目前，BVDV的分型研究受到了学者的广泛关注，主要是基于病毒基因组序列的分析结果对毒株进行分型，如5′UTR区域，以及Npro、E2等基因的序列特征.本研究以BVDV的RdRP基因和5′UTR序列分别进行了分子进化树的构建，基于这2种序列的BVDV分型结果基本一致，但在每个型内的不同分离株间的亲缘关系上存在较大差异.通常分子进化树的构建是基于瘟病毒属的RdRP基因序列进行的，二者产生差异的原因可能与5′UTR 序列在执行功能时的高级结构相关.此外，本研究利用基因密码子偏好性参数进行对应分析和聚类分析，结果显示，利用BVDV的RdRP序列以及5′UTR序列构建的分子进化树与BVDV密码子数据聚类分析结果相似，在型特异性上两种方法所得结果高度一致；COA数据分析显示，BVDV3个基因型的分布相对集中于不同象限中，其中BVDV-3基因型较为集中，BVDV-2和CSFV、BDV的COA数据分布更为接近，不同类型的BVDV在RSCU、密码子使用和氨基酸使用方面表现出了高度的型特异性.在每个BVDV型内部，不同分离毒株也具有相似的密码子偏好性，如分离于同一国家同种宿主动物的分离株具有很近的亲缘关系，密码子偏好性也相似.此外，来自亚洲不同国家的分离株，BVDV-1/AV69 VEDEVAC、BVDV-1/GX4、BVDV-1/KE9、BVDV-1/12F004和BVDV-1/BJ-2016也聚为一类，关系较近.值得注意的是，来自日本的BVDV-2/GBK_E-和来自美国的BVDV-2/USMARC-60767，来自意大利的BVDV-3/Italy-68/13cp和来自中国的BVDV-3/HN1507也分别聚在一起，反映了这几株病毒基因组在起源与演化过程中可能具有一定的关系.这将为研究基于密码子使用模式的系统进化分析提供更多的证据.除了上文提到的相同结果外，也有一些明显的例外.例如，BVDV-1/LETIZIA和BVDV-1/IZSUM在2种系统发育分析上结果一致，但在密码子聚类分析中二者各自聚为一类；还有BVDV-2/USMARC-60767和BVDV-2/USMARC-60779为同一地区同一宿主分离的病毒株，但在密码子使用偏性上却存在较大差异，其原因可能与BVDV-2/USMARC-60779基因组因测序不准确存在的15个不可翻译密码子有关.

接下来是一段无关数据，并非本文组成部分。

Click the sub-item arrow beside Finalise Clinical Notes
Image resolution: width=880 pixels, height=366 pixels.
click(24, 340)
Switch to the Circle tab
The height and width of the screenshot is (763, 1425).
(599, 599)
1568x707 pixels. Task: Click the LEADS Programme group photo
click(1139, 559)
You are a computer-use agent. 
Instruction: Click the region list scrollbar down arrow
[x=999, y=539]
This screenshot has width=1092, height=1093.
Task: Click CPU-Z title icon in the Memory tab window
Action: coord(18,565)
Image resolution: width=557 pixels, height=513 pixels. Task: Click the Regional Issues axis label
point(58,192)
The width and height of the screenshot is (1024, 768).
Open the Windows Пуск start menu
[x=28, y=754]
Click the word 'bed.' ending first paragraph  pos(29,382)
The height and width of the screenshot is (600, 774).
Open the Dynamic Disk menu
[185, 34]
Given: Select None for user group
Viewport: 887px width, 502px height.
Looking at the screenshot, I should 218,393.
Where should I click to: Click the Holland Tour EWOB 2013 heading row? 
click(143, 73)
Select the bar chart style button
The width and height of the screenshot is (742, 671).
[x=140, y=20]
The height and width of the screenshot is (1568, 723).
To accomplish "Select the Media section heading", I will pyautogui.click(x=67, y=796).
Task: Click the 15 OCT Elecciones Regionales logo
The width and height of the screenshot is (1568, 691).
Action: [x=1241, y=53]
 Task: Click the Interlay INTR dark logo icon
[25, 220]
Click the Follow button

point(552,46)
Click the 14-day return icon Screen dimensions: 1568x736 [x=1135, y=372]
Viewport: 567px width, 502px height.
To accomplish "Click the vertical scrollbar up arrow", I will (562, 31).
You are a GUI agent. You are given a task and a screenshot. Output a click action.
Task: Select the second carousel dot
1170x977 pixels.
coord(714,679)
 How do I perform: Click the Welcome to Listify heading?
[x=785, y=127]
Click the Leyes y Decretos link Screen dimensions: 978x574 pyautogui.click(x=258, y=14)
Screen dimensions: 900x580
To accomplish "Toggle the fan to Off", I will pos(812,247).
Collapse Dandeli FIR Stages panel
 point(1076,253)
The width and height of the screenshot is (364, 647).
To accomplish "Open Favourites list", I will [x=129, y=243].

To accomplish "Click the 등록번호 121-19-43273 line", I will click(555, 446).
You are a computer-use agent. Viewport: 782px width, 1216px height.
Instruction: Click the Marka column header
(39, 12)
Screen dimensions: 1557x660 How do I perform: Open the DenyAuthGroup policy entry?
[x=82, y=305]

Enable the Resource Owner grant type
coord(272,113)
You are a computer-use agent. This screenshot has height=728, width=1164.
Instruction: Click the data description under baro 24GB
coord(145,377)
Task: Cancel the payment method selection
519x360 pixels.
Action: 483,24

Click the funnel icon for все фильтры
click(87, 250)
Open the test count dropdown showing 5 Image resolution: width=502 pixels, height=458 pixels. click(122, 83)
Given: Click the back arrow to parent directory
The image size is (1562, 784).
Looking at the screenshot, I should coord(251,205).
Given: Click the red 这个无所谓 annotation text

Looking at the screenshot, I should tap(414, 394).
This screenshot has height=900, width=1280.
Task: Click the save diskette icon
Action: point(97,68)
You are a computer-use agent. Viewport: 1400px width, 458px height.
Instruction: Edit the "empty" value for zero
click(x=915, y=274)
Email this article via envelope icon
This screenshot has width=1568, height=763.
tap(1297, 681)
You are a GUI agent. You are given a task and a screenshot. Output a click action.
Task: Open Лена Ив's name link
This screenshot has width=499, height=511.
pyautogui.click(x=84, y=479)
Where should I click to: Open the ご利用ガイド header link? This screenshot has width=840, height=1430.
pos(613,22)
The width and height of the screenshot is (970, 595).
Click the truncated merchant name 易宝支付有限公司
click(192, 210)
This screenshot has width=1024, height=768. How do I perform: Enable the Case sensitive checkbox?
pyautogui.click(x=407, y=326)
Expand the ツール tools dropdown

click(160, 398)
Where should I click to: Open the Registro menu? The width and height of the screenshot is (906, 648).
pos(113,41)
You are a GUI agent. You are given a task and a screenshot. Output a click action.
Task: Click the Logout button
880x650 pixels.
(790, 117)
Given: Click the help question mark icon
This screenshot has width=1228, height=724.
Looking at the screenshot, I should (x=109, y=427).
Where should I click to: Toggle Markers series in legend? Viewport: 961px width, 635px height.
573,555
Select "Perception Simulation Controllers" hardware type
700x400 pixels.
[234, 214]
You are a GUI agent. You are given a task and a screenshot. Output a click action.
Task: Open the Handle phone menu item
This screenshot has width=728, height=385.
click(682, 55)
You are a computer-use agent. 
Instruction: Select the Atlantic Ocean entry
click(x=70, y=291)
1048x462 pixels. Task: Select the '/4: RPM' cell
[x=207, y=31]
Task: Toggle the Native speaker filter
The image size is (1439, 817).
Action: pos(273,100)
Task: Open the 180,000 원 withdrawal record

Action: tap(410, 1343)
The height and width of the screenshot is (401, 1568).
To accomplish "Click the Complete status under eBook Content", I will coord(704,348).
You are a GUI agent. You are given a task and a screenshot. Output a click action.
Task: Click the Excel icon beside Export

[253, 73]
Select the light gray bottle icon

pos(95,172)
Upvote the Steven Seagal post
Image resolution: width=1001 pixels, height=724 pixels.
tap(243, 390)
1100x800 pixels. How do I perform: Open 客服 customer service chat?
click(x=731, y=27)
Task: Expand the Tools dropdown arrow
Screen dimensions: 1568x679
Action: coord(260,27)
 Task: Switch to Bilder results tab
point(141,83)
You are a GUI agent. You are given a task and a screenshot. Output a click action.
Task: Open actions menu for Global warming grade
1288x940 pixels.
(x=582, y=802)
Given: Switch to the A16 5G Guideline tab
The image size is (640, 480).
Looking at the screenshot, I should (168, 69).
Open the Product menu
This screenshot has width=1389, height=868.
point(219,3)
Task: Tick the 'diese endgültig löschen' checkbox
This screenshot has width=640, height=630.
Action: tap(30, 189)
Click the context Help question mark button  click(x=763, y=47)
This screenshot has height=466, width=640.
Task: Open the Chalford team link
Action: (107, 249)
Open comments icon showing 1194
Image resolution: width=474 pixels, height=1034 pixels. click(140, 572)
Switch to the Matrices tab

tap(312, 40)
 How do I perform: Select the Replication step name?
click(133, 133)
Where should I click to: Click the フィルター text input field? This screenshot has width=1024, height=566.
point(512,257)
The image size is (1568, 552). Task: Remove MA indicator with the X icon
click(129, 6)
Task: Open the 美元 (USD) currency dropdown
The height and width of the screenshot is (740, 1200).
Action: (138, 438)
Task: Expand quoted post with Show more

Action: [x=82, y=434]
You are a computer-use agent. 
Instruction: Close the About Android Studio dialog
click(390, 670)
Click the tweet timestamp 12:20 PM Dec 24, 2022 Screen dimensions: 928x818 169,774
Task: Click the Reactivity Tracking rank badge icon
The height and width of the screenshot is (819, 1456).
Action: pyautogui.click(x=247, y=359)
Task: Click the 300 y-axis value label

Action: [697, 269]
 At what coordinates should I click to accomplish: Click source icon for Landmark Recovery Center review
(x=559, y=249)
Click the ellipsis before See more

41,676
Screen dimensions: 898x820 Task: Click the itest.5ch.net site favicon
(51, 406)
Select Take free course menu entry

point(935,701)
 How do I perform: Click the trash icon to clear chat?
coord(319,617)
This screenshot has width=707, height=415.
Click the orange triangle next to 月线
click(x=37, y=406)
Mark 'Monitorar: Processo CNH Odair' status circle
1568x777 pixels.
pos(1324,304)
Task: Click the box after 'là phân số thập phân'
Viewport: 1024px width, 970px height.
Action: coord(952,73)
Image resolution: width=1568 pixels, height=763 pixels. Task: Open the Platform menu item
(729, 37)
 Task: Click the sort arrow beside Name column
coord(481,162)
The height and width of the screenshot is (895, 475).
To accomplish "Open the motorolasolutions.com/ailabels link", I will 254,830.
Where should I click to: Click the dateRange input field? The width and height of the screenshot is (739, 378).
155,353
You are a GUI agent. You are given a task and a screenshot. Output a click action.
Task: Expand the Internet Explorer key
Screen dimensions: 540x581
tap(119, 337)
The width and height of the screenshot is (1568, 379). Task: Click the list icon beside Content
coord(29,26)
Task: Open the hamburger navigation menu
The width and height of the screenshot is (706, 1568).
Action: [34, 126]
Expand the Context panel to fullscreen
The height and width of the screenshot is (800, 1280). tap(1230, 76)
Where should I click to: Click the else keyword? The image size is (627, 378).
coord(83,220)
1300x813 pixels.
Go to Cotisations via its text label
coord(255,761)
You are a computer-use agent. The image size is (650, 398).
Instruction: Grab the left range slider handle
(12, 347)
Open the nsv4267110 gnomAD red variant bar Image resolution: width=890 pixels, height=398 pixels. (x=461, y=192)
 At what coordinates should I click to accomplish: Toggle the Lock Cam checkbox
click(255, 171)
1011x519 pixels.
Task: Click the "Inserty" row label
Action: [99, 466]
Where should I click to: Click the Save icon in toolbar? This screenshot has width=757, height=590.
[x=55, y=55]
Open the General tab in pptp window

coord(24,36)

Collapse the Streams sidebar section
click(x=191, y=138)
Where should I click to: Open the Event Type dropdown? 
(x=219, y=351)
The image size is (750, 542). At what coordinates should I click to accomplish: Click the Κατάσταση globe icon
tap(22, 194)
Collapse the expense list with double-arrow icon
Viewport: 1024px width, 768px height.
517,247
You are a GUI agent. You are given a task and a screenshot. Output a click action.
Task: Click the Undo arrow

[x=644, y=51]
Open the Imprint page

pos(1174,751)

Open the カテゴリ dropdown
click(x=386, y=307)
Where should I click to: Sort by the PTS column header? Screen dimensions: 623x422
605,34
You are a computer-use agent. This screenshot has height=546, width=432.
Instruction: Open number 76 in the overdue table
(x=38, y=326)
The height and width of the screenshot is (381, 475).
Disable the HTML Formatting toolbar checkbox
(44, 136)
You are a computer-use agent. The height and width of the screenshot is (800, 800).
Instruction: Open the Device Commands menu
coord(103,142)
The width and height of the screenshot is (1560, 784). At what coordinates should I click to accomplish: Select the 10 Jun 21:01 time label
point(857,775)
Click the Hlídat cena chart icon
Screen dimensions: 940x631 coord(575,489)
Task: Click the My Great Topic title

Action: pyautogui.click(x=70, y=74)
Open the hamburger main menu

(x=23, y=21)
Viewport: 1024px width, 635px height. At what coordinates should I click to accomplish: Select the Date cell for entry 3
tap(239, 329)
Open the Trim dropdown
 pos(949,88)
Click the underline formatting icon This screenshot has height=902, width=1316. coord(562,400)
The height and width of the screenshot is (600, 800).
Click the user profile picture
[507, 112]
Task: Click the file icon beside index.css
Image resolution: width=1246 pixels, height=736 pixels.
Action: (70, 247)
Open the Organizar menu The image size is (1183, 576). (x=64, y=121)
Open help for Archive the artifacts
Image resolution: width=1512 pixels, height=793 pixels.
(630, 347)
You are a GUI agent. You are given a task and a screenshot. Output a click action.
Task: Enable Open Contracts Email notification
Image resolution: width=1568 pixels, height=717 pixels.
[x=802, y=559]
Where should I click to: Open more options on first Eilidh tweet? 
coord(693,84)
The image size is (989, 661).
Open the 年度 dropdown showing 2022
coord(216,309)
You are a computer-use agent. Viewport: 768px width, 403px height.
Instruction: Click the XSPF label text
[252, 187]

生物体遗传信息的传递遵循“中心法则”，存在于DNA中的遗传信息在通过转录、翻译后，最终形成拥有生物功能的蛋白质[17].上述过程中最重要的一个环节是以三联体密码的形式编码蛋白质的结构单元-氨基酸[18].基因编码由64个密码子构成，但只有61个密码子编码20个标准氨基酸，其余3个为终止密码子，即TAA、TAG和TGA.由于遗传密码的简并性，大多数氨基酸由2-6个密码子编码，编码同一种氨基酸的密码子称为同义密码子.通常来说，某一物种或某一基因倾向于使用一种或几种特定的同义密码子.Ikemura曾指出高表达基因具有更强的密码子使用偏好性[19]，还有一些研究揭示了密码子偏好性现象在进化速率估计和系统发育重建中的重要性[20].如前所述，部分病原微生物基因组密码子使用研究表明，密码子使用偏性与病原种类有密切关系，密码子使用对应分析数据的聚类分析，可以作为一种参考方法应用于物种鉴定中.